Lo stupefacente e il materiale sequestrato
Padre e figlio in affari che avevano trasformato la loro abitazione in un vero e proprio deposito della droga, nascondendo oltre 42 chili di sostanze stupefacenti tra la casa, un magazzino, una struttura metallica e una casetta in legno all'interno della proprietà. La scoperta è stata fatta dalla Squadra Mobile di Roma a Campagnano, nella città metropolitana, dove i due, di 52 e 23 anni, sono stati arrestati con l'accusa di detenzione di droga ai fini di spaccio.
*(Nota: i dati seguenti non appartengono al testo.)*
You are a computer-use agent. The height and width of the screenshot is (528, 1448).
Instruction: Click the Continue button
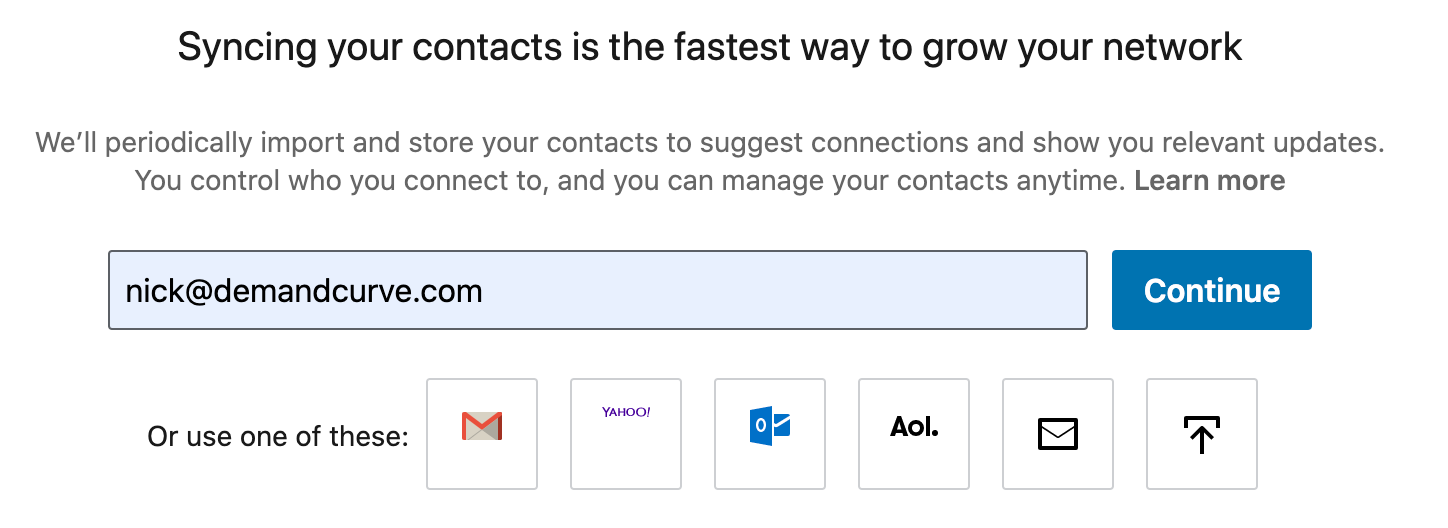click(x=1212, y=290)
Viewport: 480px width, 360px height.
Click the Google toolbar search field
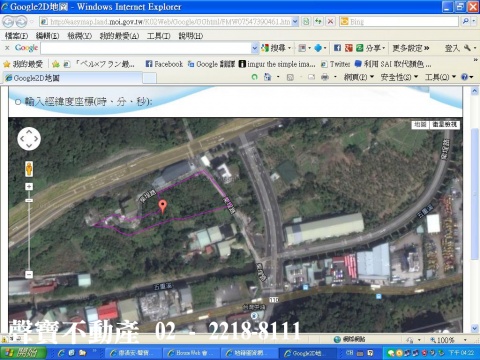point(146,48)
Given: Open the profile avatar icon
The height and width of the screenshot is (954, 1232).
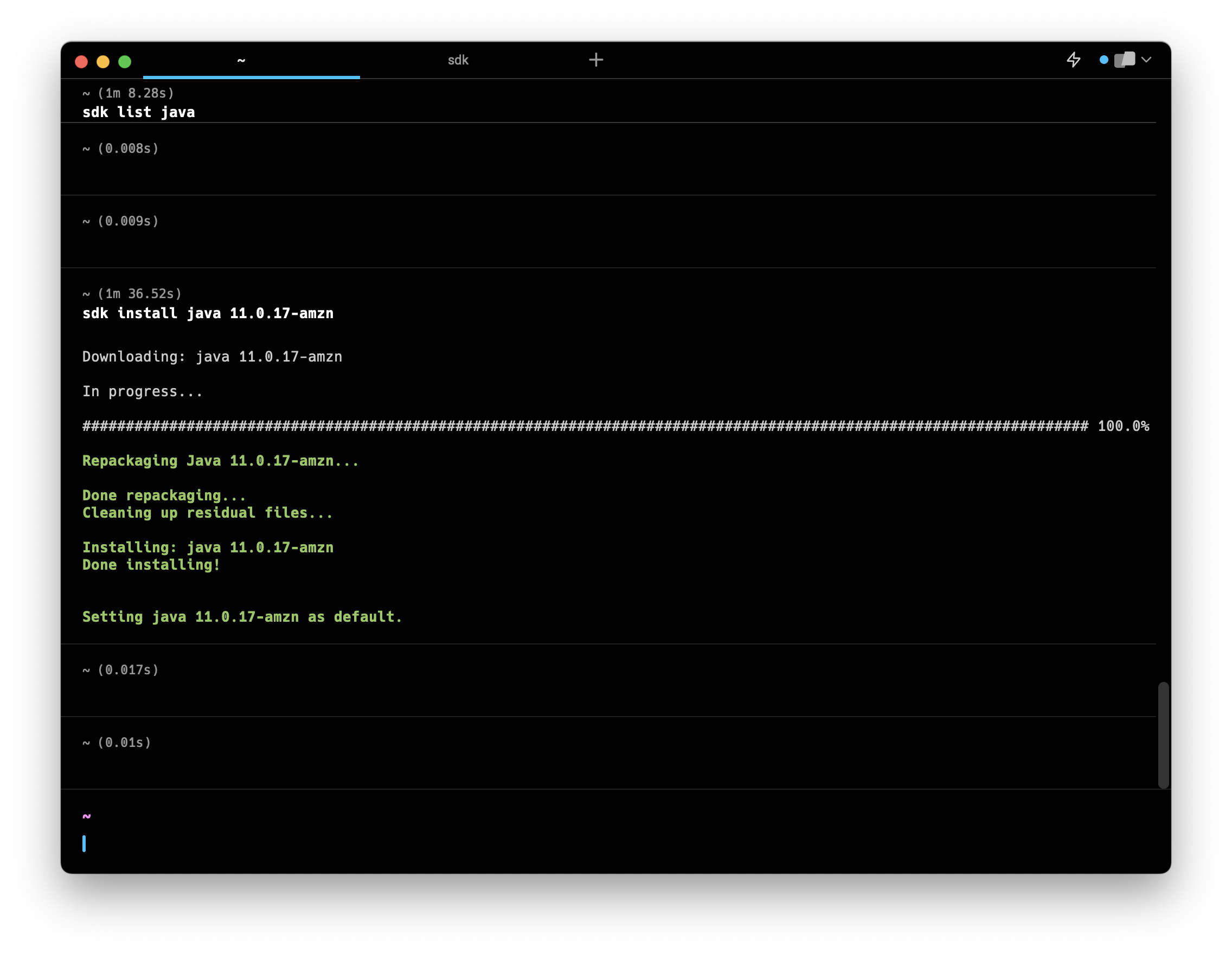Looking at the screenshot, I should pyautogui.click(x=1124, y=60).
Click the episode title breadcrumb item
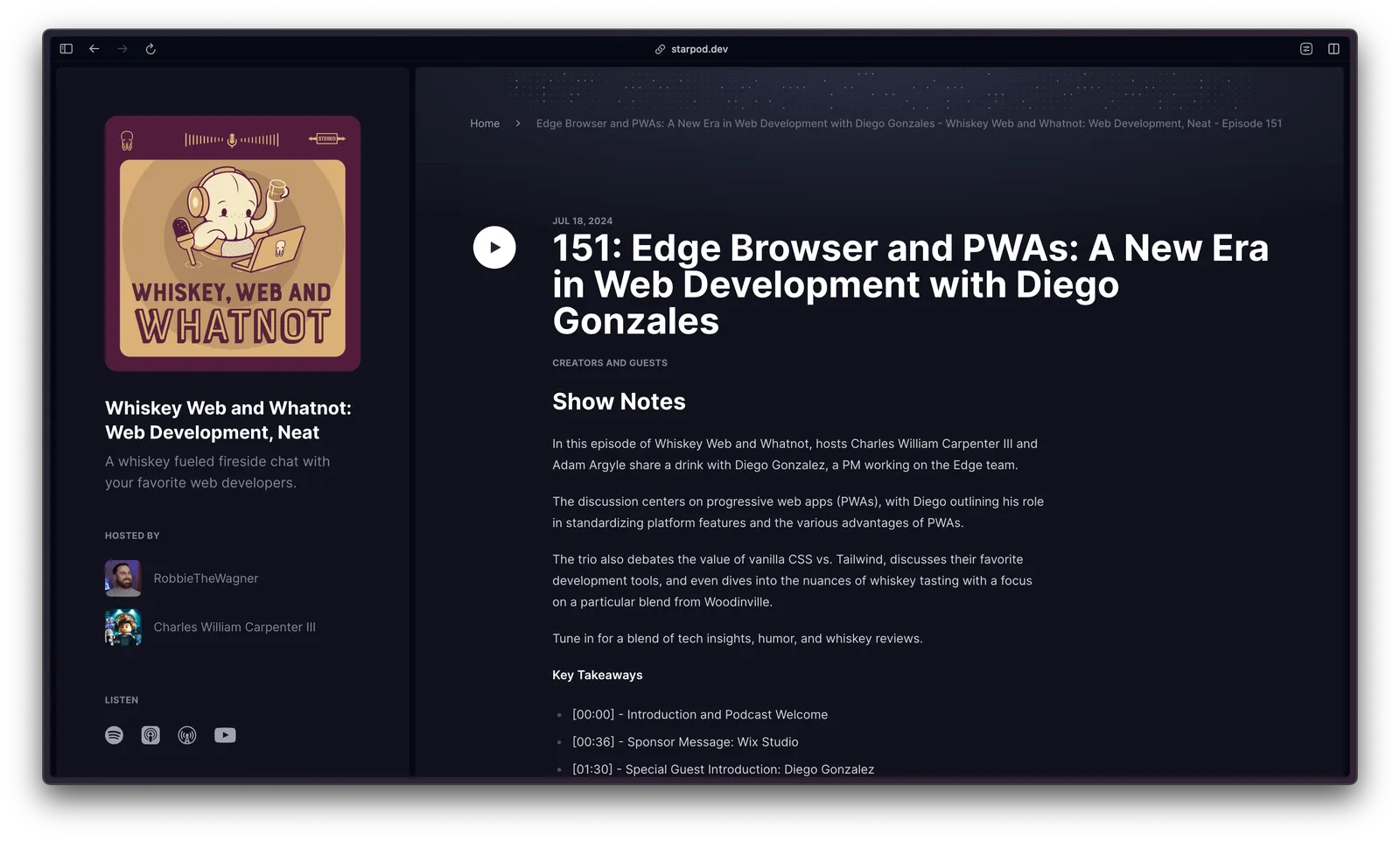This screenshot has width=1400, height=841. 908,123
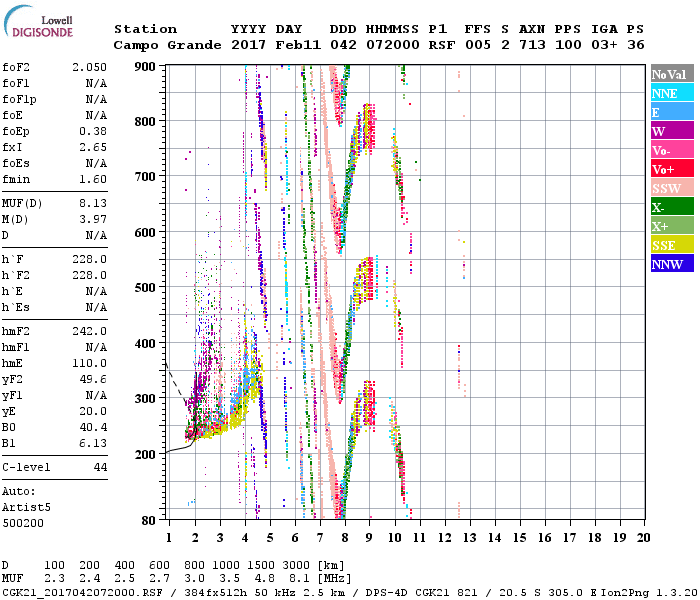The width and height of the screenshot is (700, 600).
Task: Select the hmF2 parameter row
Action: [x=55, y=331]
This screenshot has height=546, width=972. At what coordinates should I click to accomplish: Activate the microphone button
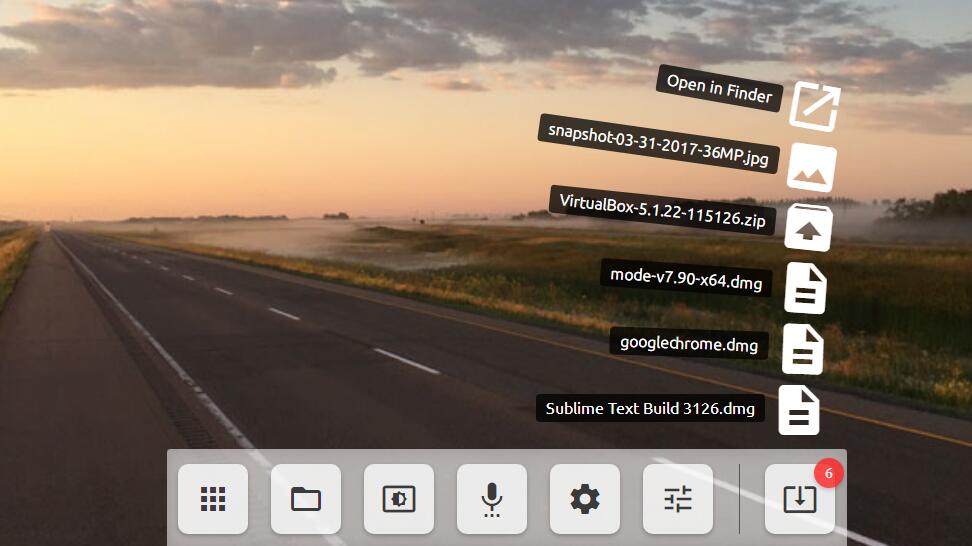tap(492, 499)
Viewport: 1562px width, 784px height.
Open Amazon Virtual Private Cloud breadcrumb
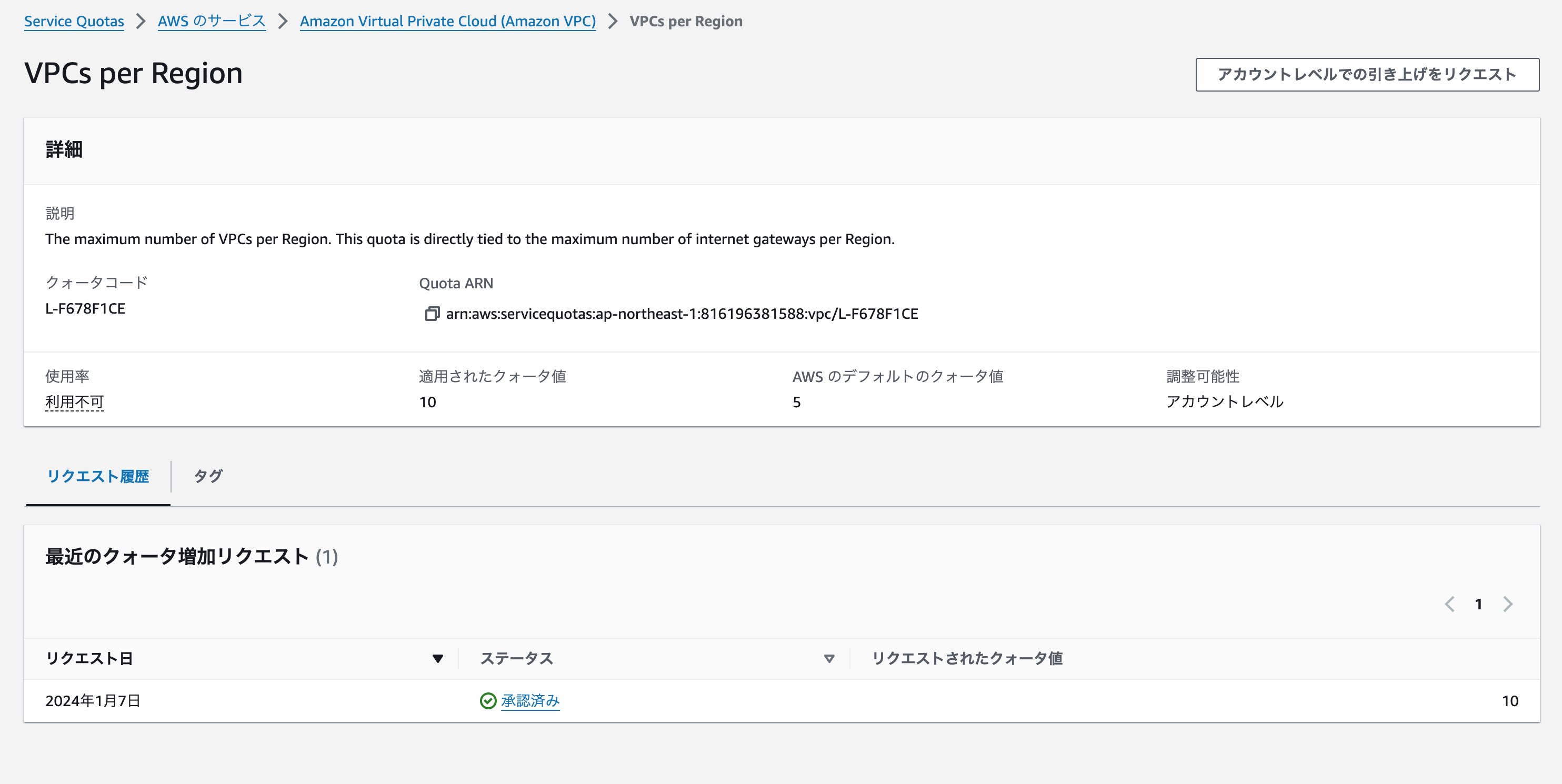(x=447, y=21)
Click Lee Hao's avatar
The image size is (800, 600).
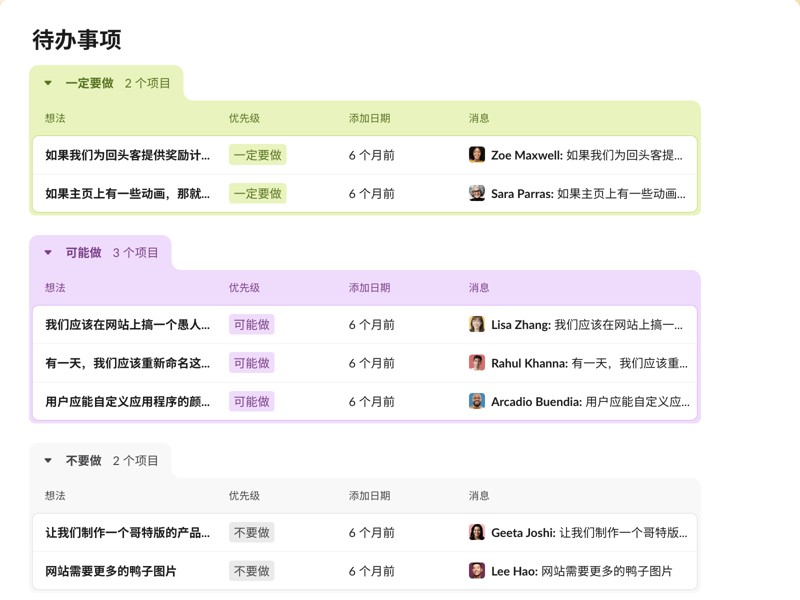477,570
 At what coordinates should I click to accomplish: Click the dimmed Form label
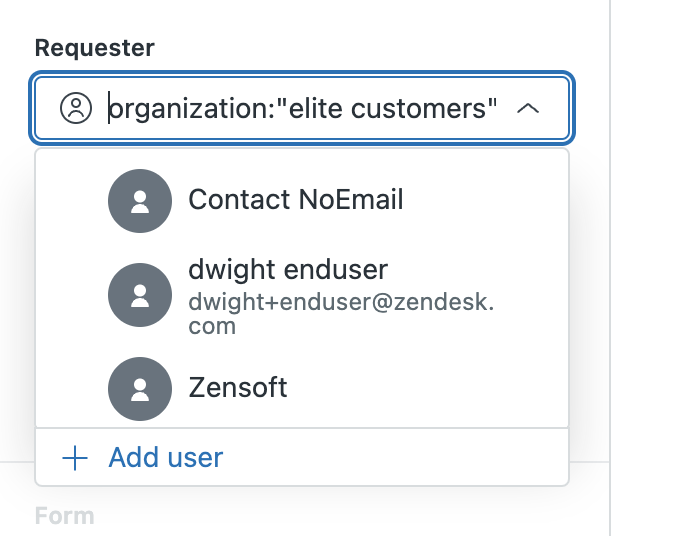point(64,516)
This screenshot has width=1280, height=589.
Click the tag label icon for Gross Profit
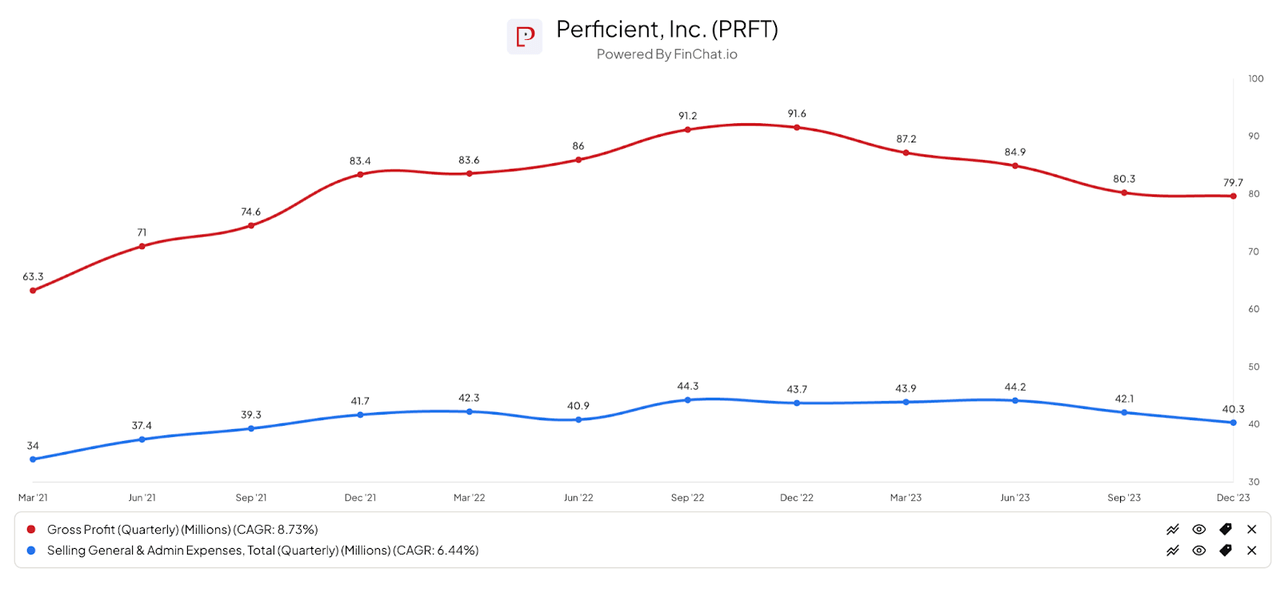[1225, 529]
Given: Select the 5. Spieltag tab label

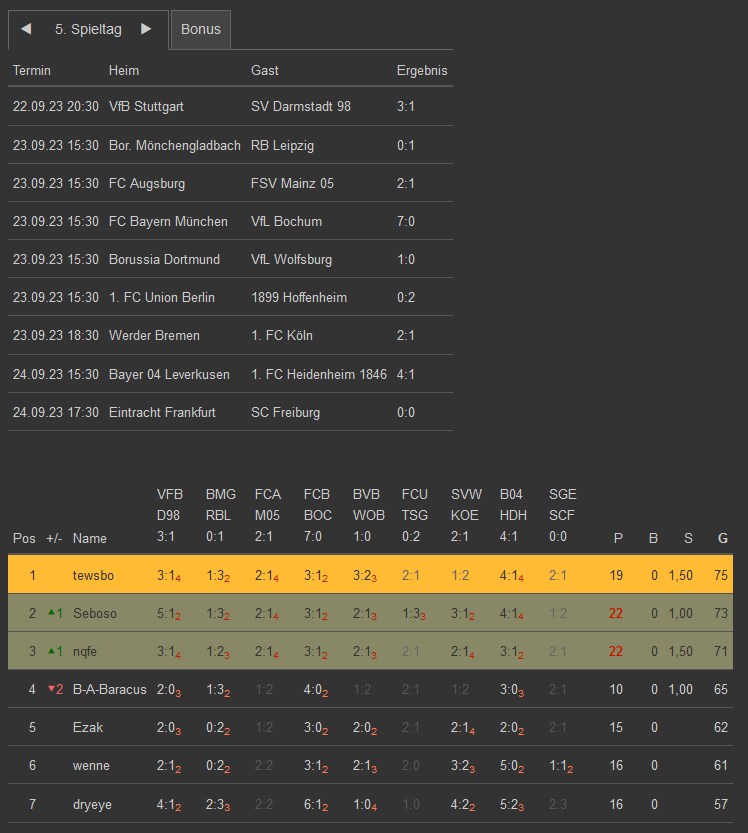Looking at the screenshot, I should pyautogui.click(x=88, y=30).

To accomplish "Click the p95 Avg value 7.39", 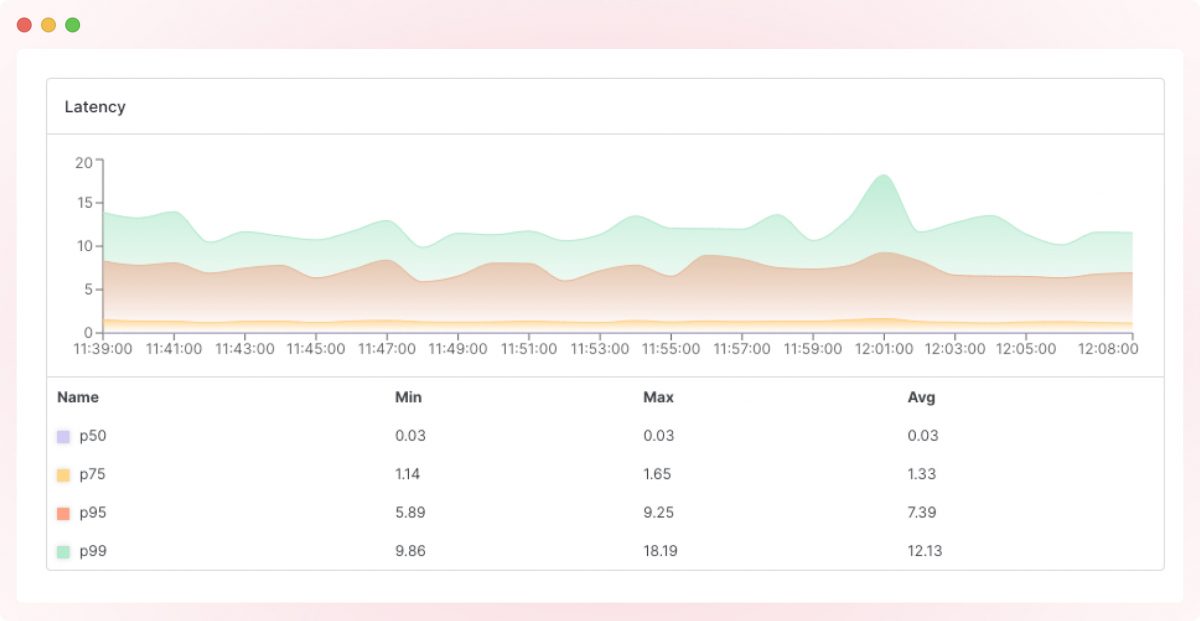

Campagnano di Roma, la droga nascosta tra casa e pertinenze L'operazione è scattata al termine di un'indagine che ha permesso agli investigatori di ricostruire il sistema utilizzato per custodire e gestire lo stupefacente. Durante le perquisizioni, gli agenti hanno trovato la droga, soprattutto hashish e marijuana, distribuita in diversi punti della proprietà, una scelta che secondo gli inquirenti avrebbe consentito di separare le varie sostanze e facilitarne la conservazione e la movimentazione. Una parte dello stupefacente era stata occultata all'interno dell'abitazione, tra mobili ed elettrodomestici. Altri quantitativi sono stati trovati nelle strutture presenti all'esterno: un magazzino situato vicino all'ingresso carrabile, una struttura metallica e una casetta in legno. La distribuzione della droga in più nascondigli ha portato gli investigatori a ritenere che l'intera proprietà fosse utilizzata come base operativa per lo stoccaggio e la gestione delle sostanze.